History of the Beatson

Glasgow Cancer Hospital

In 1890 the Glasgow Cancer and Skin Institution (founded 1886; 400 St Vincent Street) acquired a house at 163 Hill Street. The ten-bed hospital was one of the first hospitals in the world solely dedicated to the treatment of Cancer.

In 1893, Dr. George Beatson (later Sir George Beatson KCB, KBE), was appointed surgeon to the hospital. George Beatson had family origins around the town of Campbeltown at the southern end of the Kintyre peninsula on the West Coast of Scotland. His father George Stewart Beatson, was Surgeon General to the Indian Army and came from a family with sea-going traditions. His mother was the daughter of an officer in the Ceylon Rifles.

The following year, the Glasgow Cancer Hospital (the first of its kind in Scotland), was established, together with an outdoor dispensary, at 22 West Graham Street. A domiciliary nursing service was set up at the same time to care for cancer patients in their own homes.

In 1896, new premises with 30 beds were acquired at 132 Hill Street. In the same year Beatson published his landmark paper in The Lancet, a report of three patients with breast cancer whom he had treated by bilateral oophorectomy. This work forms the basis of the current anti-hormonal treatment of breast cancer and the operation is still performed today.

In 1912, HRH Princess Louise, Duchess of Argyll, opened the rebuilt facilities which were named the Royal Glasgow Cancer Hospital. In the same year a research department was founded and the first director of research (Dr. Charles Walker) was appointed, making the institute one of the oldest "Comprehensive Cancer Centers" in the world.
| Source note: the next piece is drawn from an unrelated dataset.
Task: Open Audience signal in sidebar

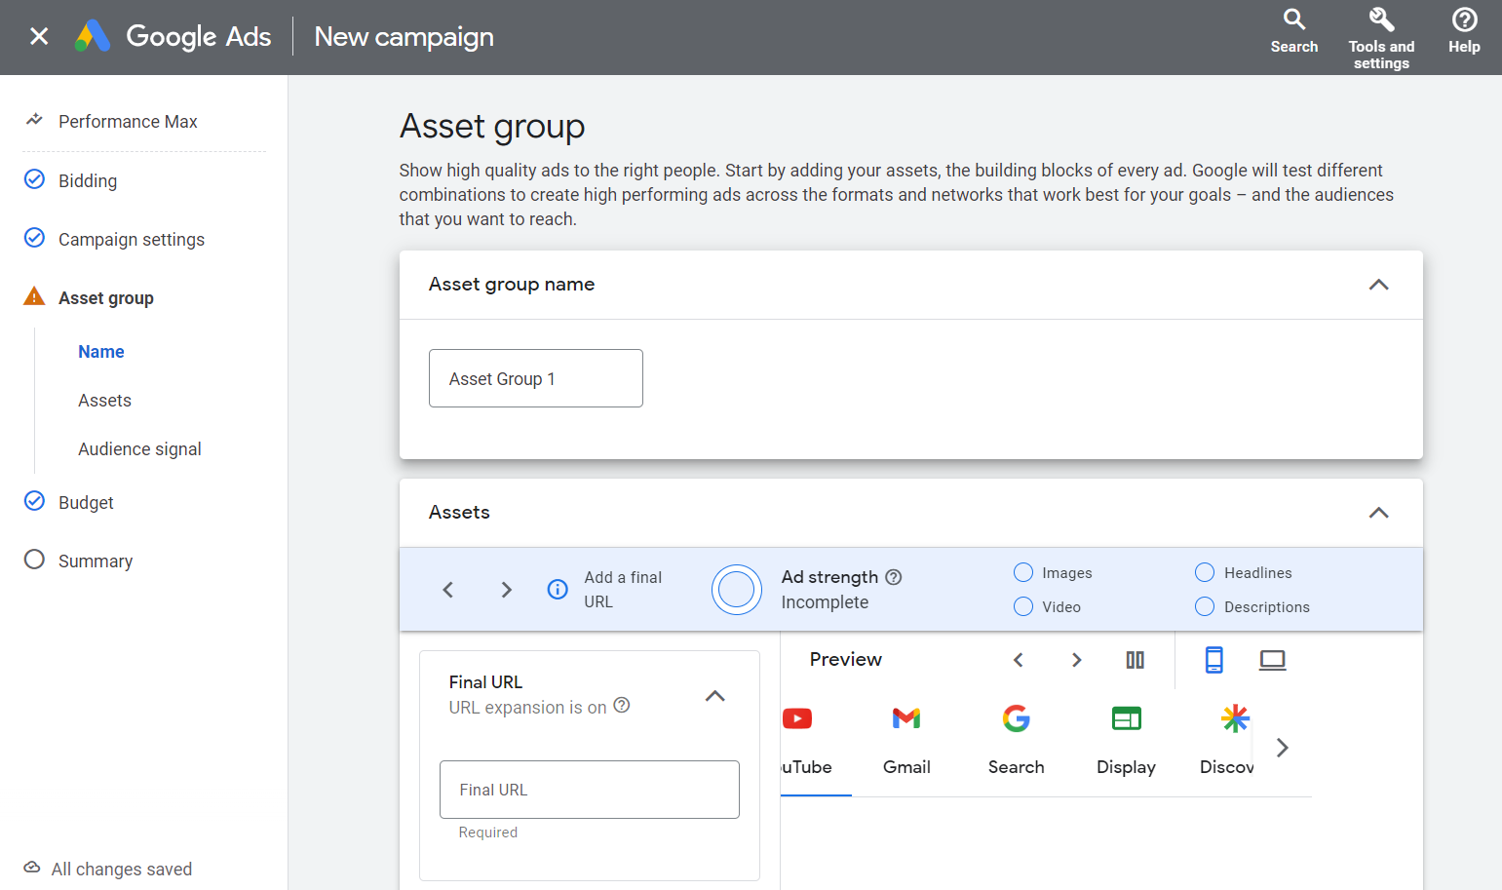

With the inception of the Scottish National Health Service (NHS) in 1948, the hospital came under control of the Western Board of Management, and was renamed the Royal Beatson Memorial Hospital in 1953.

In 1967, the Research Laboratories were renamed the Beatson Institute for Cancer Research, which continued to occupy the upper floors of the hospital until 1977, when they moved to a new site at Garscube Estate (renamed the Cancer Research UK Beatson Institute in 2013).
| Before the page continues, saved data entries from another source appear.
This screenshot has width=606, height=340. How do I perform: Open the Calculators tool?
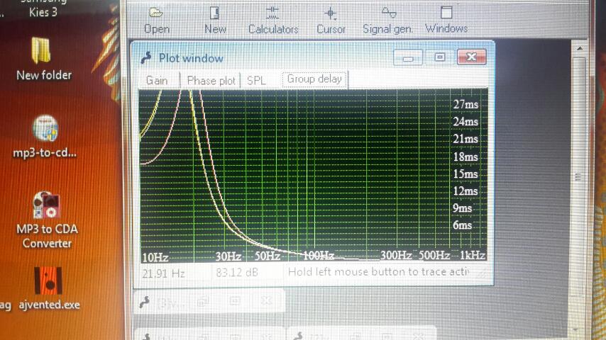273,20
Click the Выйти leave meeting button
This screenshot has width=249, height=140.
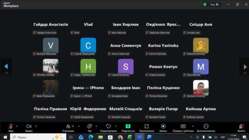pyautogui.click(x=241, y=127)
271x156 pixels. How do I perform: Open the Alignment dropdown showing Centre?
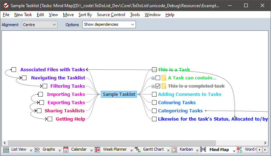pyautogui.click(x=39, y=25)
The clinical section moved to a new centre within the Western Infirmary and was named the Beatson Oncology Centre.

In 2007, the Beatson Oncology Centre, which was by that time, spread over 4 hospitals (Western Infirmary, Gartnavel General Hospital, Glasgow Royal Infirmary and Stobhill Hospital moved to a newly built Cancer Hospital, The Beatson West of Scotland Cancer Centre (BWoSCC) in the grounds of Gartnavel Campus.
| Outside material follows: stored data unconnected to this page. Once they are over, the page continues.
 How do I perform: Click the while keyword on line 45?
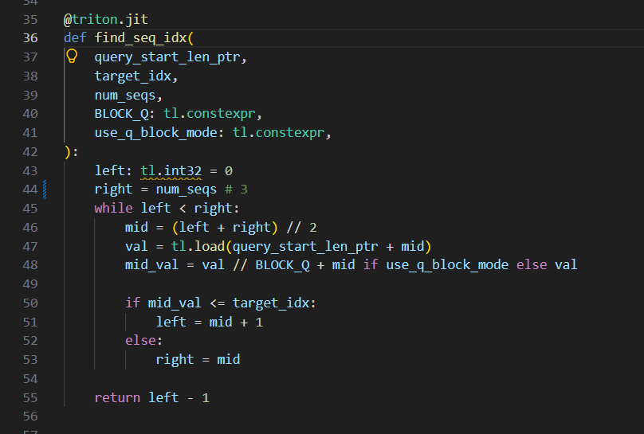point(114,209)
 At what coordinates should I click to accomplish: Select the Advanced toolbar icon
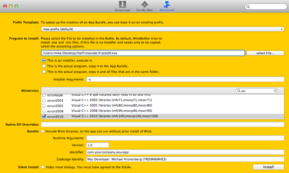point(166,6)
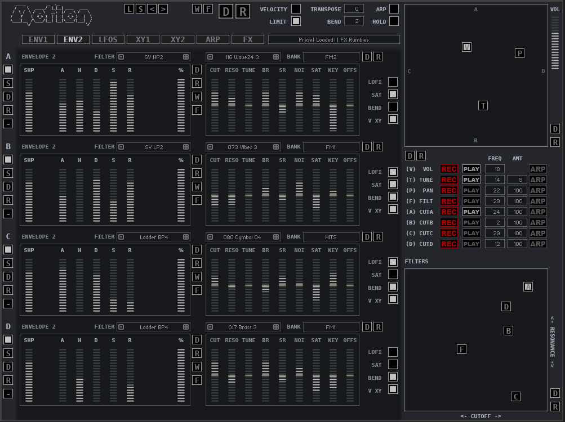This screenshot has width=565, height=422.
Task: Select the P node in the XY pad
Action: 519,53
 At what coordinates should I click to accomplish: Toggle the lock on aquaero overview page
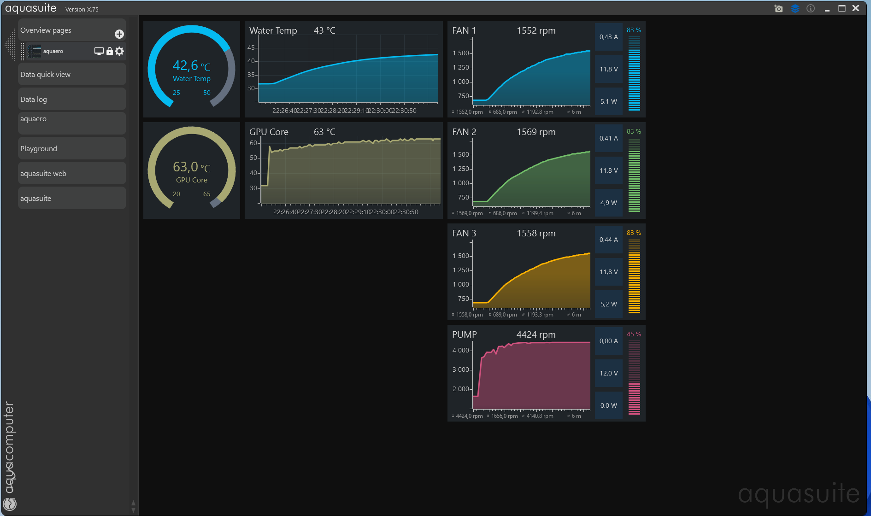point(110,51)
The BWoSCC is the lead centre for delivery of non-surgical cancer care for the West of Scotland, serving a population of 2.8 million and has clinical links with 16 hospitals in five health boards.

George Beatson

George Beatson had family origins around the town of Campbeltown, in the Kintyre peninsula in the West Coast of Scotland. His father George Stewart Beatson, was Surgeon General to the Indian Army and came from a family with sea-going traditions. His mother was the daughter of an officer in the Ceylon Rifles.